* Goal *
Convert everything in the records from the line containing "Locate an element on the screen." down to the line containing "I want to click on the title" into a JSON list of strings, one string per line and no entries for blank lines.

* Given entries *
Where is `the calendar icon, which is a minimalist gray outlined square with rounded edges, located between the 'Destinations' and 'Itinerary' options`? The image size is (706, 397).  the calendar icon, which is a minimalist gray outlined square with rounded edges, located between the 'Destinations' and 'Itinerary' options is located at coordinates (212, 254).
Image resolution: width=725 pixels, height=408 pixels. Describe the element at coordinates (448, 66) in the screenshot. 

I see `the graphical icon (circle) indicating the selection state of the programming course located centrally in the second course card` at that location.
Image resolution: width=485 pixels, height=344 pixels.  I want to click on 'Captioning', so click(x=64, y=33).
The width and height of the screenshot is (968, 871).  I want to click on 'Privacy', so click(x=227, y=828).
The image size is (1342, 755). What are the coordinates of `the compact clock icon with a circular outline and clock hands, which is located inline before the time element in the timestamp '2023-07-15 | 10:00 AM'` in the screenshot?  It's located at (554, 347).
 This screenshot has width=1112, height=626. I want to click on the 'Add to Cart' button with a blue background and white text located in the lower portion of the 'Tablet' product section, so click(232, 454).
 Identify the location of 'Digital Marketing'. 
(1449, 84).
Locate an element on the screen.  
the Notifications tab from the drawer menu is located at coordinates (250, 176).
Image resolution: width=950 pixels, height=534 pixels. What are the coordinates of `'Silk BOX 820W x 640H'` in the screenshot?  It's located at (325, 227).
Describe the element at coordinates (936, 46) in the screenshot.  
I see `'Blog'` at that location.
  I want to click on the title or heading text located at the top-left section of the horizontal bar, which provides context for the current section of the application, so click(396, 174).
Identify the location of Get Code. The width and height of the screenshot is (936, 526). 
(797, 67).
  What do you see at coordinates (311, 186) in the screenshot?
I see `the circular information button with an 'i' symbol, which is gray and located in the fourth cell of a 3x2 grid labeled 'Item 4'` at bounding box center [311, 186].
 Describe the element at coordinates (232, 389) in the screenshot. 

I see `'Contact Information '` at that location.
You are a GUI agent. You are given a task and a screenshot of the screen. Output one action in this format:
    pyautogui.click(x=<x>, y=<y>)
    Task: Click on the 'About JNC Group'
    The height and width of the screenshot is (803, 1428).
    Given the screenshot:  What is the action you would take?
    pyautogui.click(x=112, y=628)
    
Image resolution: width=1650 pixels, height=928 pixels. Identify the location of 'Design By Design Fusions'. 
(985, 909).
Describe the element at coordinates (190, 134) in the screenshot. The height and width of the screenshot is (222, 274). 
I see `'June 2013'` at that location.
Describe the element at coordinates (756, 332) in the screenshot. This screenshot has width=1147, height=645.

* Answer to the problem *
[
  "Locate an element on the screen.  ",
  "the Notifications tab from the drawer menu is located at coordinates (250, 176).",
  "Image resolution: width=950 pixels, height=534 pixels. What are the coordinates of `'Silk BOX 820W x 640H'` in the screenshot?  It's located at (325, 227).",
  "Describe the element at coordinates (936, 46) in the screenshot.  ",
  "I see `'Blog'` at that location.",
  "  I want to click on the title or heading text located at the top-left section of the horizontal bar, which provides context for the current section of the application, so click(396, 174)."
]